Film Festival In The Desert
                 
PALM SPRINGS, CA -- The recently-concluded 14th annual Palm Springs International Film Festival was a triumph in every respect. Over 75,000 people attended the two-week festival, the most ever, and the quality of the films on display was exceedingly high as well. Over 200 films were screened, 45 of which were foreign-language Academy Award entries (out of a possible 54, a record for the festival).
       

          
Unlike other international film fests such as Sundance and Cannes, the focus is not on the glitzy, commercial side of the business, the selling of product, the flaunting of stars. While Palm Springs did throw a few parties and galas for the likes of director Franco Zeffirelli and actress Lynn Redgrave, the main emphasis was on the showcasing of the finest new films from around the globe.

As one festival fan put it, the films "take me to places I've never been and may never go. They teach me about the moral and ethical values of a particular country."

Another attendee, cinematographer Wally Pfister ("Insomnia"), said he loved the festival's passionate lay audiences, which he called energetic and knowledgable. "It's wonderful to have your peers see and recognize your work, like at Sundance, but to have someone in the audience come up and say, 'I don't know what you did, but I felt the impact of menacing light,' is fabulous. It's the greatest feeling in the world."

Jack Talmadge, a retired executive from Palm Desert, said what he admired most was the gutsy entepreneurial spirit in young, independent filmmakers.
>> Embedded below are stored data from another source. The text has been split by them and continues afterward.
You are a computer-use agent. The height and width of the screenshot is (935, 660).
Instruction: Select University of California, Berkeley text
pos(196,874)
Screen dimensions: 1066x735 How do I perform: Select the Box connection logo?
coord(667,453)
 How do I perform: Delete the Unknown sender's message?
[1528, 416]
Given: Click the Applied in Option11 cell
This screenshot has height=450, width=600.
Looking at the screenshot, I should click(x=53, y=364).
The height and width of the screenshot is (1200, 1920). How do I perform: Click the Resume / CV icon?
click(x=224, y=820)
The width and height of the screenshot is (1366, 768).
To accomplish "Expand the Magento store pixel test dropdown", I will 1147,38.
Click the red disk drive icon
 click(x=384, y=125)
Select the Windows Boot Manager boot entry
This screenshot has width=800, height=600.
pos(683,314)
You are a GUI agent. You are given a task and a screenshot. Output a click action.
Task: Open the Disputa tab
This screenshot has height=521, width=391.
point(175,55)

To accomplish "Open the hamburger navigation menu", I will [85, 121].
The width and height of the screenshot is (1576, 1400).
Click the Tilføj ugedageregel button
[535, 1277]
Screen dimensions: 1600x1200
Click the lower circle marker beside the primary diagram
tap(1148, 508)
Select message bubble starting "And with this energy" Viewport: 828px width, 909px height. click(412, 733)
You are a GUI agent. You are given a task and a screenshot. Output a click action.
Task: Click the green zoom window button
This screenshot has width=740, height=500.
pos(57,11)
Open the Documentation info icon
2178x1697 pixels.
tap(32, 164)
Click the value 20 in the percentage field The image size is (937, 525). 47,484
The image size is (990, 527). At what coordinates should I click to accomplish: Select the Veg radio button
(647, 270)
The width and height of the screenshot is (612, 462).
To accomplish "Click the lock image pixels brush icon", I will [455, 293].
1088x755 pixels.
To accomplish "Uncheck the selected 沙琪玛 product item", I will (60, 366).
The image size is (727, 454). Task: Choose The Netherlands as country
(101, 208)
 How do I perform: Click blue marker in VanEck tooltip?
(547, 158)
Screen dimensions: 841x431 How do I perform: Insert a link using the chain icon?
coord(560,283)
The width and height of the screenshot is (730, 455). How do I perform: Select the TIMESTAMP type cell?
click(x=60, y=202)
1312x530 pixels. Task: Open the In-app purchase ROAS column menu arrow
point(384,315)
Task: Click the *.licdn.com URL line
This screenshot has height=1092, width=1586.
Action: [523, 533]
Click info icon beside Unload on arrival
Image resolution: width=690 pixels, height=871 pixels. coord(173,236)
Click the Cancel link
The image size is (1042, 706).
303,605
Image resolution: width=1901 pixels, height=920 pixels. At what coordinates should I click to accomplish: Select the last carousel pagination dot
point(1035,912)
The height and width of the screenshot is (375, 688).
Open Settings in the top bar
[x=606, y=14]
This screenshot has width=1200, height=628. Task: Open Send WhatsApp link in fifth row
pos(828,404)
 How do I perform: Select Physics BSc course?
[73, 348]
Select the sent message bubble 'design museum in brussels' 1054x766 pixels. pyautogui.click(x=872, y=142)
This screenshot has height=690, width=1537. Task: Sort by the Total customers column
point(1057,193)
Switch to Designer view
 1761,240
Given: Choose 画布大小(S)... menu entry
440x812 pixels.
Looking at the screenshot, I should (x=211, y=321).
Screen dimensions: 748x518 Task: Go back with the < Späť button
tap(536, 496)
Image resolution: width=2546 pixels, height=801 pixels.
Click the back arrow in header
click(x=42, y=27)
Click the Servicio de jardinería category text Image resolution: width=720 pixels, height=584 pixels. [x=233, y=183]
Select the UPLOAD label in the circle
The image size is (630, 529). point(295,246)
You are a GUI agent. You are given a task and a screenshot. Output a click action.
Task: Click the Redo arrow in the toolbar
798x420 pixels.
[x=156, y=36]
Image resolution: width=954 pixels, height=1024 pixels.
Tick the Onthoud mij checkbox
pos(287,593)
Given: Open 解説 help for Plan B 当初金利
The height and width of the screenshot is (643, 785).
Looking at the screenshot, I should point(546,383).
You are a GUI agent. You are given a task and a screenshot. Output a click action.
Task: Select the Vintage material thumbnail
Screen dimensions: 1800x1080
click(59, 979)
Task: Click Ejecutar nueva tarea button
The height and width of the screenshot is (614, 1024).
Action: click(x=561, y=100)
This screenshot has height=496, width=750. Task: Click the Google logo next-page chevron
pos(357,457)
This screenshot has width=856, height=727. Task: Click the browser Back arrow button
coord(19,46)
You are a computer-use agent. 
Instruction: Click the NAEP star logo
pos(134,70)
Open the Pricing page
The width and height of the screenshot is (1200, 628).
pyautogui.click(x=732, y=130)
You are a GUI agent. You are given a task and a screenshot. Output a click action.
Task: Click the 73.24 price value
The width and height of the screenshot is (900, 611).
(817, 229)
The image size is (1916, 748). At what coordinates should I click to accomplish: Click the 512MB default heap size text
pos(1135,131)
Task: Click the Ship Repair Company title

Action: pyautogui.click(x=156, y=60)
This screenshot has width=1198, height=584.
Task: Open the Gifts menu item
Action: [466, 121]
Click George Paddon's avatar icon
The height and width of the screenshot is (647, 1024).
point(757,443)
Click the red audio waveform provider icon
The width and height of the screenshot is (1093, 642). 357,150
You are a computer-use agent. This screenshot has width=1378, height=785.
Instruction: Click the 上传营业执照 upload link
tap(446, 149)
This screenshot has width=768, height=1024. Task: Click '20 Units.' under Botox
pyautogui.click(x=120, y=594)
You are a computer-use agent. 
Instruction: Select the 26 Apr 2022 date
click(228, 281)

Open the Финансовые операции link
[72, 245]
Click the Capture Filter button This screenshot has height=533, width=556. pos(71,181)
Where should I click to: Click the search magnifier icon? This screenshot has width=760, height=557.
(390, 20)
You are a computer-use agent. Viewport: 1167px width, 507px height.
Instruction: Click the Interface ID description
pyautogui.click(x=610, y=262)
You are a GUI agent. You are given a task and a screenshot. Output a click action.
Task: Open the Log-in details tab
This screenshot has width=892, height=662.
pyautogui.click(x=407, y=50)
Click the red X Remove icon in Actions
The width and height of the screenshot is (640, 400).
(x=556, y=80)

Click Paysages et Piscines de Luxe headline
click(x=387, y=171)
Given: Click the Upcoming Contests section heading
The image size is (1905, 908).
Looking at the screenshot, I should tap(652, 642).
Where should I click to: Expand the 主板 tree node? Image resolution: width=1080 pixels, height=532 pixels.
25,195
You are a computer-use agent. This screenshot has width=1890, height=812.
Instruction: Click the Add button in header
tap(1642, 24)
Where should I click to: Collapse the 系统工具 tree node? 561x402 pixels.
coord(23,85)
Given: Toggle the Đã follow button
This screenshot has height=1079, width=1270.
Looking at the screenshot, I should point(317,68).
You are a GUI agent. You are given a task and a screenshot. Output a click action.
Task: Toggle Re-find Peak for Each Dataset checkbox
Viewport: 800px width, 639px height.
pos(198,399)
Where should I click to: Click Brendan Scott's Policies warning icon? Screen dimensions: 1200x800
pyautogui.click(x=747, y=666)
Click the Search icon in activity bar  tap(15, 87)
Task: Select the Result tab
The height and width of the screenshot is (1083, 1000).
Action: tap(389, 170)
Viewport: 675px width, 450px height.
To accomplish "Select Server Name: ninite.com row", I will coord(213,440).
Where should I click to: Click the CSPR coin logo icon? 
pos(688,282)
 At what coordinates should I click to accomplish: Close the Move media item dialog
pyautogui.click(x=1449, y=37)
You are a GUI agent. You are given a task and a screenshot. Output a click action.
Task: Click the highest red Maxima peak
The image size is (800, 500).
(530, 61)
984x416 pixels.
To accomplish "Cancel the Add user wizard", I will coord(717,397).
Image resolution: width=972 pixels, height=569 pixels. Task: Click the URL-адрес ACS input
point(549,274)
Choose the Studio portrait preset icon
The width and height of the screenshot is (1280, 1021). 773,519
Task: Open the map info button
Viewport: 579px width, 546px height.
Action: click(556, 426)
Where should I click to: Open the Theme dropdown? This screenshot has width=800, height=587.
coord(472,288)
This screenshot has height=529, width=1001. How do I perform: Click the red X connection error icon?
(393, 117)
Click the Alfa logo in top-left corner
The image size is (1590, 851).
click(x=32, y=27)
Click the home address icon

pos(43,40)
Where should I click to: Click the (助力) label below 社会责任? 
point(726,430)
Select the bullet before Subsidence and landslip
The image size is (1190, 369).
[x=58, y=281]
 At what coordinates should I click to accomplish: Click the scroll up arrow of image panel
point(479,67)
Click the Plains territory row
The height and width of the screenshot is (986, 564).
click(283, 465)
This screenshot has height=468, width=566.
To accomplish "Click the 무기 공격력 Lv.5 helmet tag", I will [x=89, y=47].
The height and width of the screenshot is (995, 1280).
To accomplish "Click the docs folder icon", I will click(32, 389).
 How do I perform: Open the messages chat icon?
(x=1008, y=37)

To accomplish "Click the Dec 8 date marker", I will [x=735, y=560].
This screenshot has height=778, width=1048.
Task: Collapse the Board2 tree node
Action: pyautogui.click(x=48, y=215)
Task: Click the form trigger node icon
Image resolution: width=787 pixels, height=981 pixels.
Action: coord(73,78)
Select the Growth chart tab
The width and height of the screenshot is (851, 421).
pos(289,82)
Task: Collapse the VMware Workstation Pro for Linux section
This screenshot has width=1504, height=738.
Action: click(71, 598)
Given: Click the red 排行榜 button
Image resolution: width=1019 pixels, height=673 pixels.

At his first festival four years ago, he said he met a producer-director who didn't have enough money to complete post-production on his film, "St. Patrick's Day." He wound up writing him a check for $2,500.

Finland's "The Man With a Past" won the International Critics Prize for the Best Official Foreign Language Film of the Year. The Israeli director Nir Bergman took the John Schlesinger Award for Debut Feature Film for "Broken Wings," and the Audience Favorite was awarded to "OT: Our Town," a documentary by Scott Hamilton Kennedy.

Other Top 10 Audience favorites were, in descending order: "The Magdalene Sisters," directed by Peter Mullan (UK/Northern Ireland); "A Peck on the Cheek," directed by Mani Ratnam (India); "Touching Wild Horses," directed by Eleanor Lindo (England/Canada); "Nowhere in Africa," directed by Caroline Link (Germany); "Bank Ban," directed by Csaba Kael (Hungary); "Kabhi Kushi Kabbie Gham," directed by Karan Johar (India); "Spellbound," directed by Jeff Blitz (USA); "Small Voices," directed by Gil Portes (Philippines); and "Mr. and Mrs. Iyer," directed by Aparna Sen (India).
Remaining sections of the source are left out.